**Exercise goal**
Exactly the lines from the opening of the data through the line containing "Click the home" should be reproduced, please, with nothing added.

Records from a data collection:
····················

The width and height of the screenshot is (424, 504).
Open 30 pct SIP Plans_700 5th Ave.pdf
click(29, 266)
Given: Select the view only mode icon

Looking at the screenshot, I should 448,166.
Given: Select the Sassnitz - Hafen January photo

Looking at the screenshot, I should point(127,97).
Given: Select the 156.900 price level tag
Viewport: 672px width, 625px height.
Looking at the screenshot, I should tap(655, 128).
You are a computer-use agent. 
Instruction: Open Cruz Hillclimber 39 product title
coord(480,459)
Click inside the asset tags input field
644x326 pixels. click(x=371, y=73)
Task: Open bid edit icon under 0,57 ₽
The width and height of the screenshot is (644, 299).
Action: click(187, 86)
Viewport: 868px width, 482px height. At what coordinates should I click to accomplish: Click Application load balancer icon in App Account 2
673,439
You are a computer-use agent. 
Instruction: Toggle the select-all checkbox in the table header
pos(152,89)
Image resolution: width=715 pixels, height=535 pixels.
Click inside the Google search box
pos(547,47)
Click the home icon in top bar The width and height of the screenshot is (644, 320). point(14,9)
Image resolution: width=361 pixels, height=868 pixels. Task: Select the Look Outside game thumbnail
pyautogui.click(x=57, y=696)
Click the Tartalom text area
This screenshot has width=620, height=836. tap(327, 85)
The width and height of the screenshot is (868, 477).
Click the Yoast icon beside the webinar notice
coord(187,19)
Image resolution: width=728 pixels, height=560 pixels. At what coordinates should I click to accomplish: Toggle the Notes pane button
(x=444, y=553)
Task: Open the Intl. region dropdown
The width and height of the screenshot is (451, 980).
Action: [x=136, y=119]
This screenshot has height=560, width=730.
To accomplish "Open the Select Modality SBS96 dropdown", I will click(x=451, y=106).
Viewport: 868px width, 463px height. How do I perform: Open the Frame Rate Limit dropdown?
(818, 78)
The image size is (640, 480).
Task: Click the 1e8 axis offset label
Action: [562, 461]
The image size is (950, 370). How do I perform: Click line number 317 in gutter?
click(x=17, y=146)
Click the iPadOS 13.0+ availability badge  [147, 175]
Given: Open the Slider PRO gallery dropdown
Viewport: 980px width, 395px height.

····················

**Task response**
The width and height of the screenshot is (424, 504).
Open 30 pct SIP Plans_700 5th Ave.pdf
click(29, 266)
Given: Select the view only mode icon

Looking at the screenshot, I should 448,166.
Given: Select the Sassnitz - Hafen January photo

Looking at the screenshot, I should point(127,97).
Given: Select the 156.900 price level tag
Viewport: 672px width, 625px height.
Looking at the screenshot, I should tap(655, 128).
You are a computer-use agent. 
Instruction: Open Cruz Hillclimber 39 product title
coord(480,459)
Click inside the asset tags input field
644x326 pixels. click(x=371, y=73)
Task: Open bid edit icon under 0,57 ₽
The width and height of the screenshot is (644, 299).
Action: click(187, 86)
Viewport: 868px width, 482px height. At what coordinates should I click to accomplish: Click Application load balancer icon in App Account 2
673,439
You are a computer-use agent. 
Instruction: Toggle the select-all checkbox in the table header
pos(152,89)
Image resolution: width=715 pixels, height=535 pixels.
Click inside the Google search box
pos(547,47)
Click the home icon in top bar The width and height of the screenshot is (644, 320). point(14,9)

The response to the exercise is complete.